Das Omni in der Sprache
Diese gilt es nun gegen das reaktionäre Denken zu finden. Denn gendergerechte Sprache gehört nicht nur zu den Voraussetzungen für eine weibliche literarische Stimme. Sie steht für das Ziel einer zukunftsoptimistischen Gesellschaft.
Wie könnten wir in Zukunft sprechen und schreiben? Sprache an sich neigt sich allen Geschlechtern zu, ist omnigender und omnisexuell, ein Begriff, der alle biologisch beschreibbaren und individuell empfindbaren Geschlechter zusammenfasst. „Omni“ ist synonym mit einem „Wir“, aus dem niemand mehr ausgeschlossen werden kann. Aber für das Omni in der Sprache gibt es viele Gestaltungmöglichkeiten – und sie werden sowohl sprachlich-grammatikalischer als auch inhaltlicher Natur sein müssen.
Eine so einfache wie wirkungsvolle Strategie könnte sein, möglichst konkret statt verallgemeinernd zu schreiben. In literarischen Texten kann die „Du-Form“ nicht nur „man“, sondern auch Distanz auflösen.
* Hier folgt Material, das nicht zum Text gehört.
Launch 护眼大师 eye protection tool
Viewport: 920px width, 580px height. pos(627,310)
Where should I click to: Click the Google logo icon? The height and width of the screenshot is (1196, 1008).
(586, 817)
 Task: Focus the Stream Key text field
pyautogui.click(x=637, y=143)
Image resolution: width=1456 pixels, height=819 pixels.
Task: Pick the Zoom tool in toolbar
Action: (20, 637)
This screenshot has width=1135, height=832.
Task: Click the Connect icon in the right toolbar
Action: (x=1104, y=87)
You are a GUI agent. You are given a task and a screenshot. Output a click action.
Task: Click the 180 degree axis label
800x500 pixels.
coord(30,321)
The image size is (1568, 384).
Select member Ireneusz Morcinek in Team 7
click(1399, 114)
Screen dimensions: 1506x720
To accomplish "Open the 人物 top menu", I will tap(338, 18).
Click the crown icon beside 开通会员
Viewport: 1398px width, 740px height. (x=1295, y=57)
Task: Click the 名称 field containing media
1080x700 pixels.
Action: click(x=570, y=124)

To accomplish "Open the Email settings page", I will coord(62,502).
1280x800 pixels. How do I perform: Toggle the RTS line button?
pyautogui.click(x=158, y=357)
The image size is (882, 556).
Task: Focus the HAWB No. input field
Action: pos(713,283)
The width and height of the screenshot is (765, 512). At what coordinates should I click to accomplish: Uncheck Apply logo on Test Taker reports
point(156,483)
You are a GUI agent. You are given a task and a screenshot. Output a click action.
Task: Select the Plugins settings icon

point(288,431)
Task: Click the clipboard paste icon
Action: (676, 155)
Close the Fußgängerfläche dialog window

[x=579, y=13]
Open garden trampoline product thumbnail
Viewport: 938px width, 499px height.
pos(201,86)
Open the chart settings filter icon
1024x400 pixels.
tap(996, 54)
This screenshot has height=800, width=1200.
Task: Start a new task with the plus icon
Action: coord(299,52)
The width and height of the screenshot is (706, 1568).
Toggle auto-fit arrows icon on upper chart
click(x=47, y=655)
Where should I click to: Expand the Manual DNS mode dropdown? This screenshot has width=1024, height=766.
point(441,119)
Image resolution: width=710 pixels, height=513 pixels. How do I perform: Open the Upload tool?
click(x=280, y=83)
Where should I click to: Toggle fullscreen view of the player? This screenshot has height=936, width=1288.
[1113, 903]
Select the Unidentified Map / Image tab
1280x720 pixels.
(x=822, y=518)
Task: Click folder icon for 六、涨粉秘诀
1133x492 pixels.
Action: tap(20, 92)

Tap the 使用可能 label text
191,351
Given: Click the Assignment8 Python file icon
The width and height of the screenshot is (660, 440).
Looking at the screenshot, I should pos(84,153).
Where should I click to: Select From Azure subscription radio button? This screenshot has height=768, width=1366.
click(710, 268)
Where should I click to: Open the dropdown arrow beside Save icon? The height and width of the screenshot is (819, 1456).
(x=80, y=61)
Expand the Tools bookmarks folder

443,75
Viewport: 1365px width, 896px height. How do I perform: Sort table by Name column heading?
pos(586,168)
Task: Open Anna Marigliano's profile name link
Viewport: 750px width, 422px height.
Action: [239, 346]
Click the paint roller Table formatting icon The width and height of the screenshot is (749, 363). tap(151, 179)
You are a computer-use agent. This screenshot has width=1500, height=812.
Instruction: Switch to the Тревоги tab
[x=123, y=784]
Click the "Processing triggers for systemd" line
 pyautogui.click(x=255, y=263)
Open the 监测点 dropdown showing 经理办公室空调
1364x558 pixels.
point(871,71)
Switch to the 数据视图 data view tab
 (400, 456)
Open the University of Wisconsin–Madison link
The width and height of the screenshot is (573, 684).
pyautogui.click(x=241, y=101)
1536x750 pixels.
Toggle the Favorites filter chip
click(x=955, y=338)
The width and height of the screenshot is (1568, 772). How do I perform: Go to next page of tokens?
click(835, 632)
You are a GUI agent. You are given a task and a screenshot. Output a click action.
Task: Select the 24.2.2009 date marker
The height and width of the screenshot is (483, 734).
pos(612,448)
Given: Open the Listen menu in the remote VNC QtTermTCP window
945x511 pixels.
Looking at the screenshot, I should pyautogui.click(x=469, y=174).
Doch was ist mit Begriffen wie „Bürger“ und in sich widersprüchlichen Komposita wie „Bürgermeisterin“? Das hängt davon ab, was für den Text an dieser Stelle wichtiger ist: ein alternativer, gerechter Begriff – oder der alte, der die jahrhundertelange bürgerliche Emanzipationsbewegung transportiert. Egal wie die Entscheidung ausfällt, der „Bürger“ als Einzelnes in einem gendergerecht formulierten Text transportiert unweigerlich, dass Frauen von den an ihn gekoppelten Rechten über die meiste Zeit der Begriffsgeschichte ausgeschlossen waren. Vielleicht sind es künftig gerade diese Findlinge, die unsere Sprache hellhörig für ihre eigene Ausgrenzungsgeschichte machen?
In diesem Sinne: Mögen die Sprachspiele beginnen – und die besten Vorschläge gewinnen, mit welchen in vielleicht einer literarischen Generation feststeht, wie omni die unendlich vielen Möglichkeiten geschlechtlicher, sexueller und emotionaler Lebensformen sprachlich formulieren wird. Eine Poesie der gerechten Sprache wird jedenfalls radikale, spielerische, lustvolle, anarchische Texte produzieren, die polemisch und poetisch dem generativen Maskulinum beizukommen streben – um hoffentlich einmal als zweite literarische Moderne in die Literaturgeschichte einzugehen.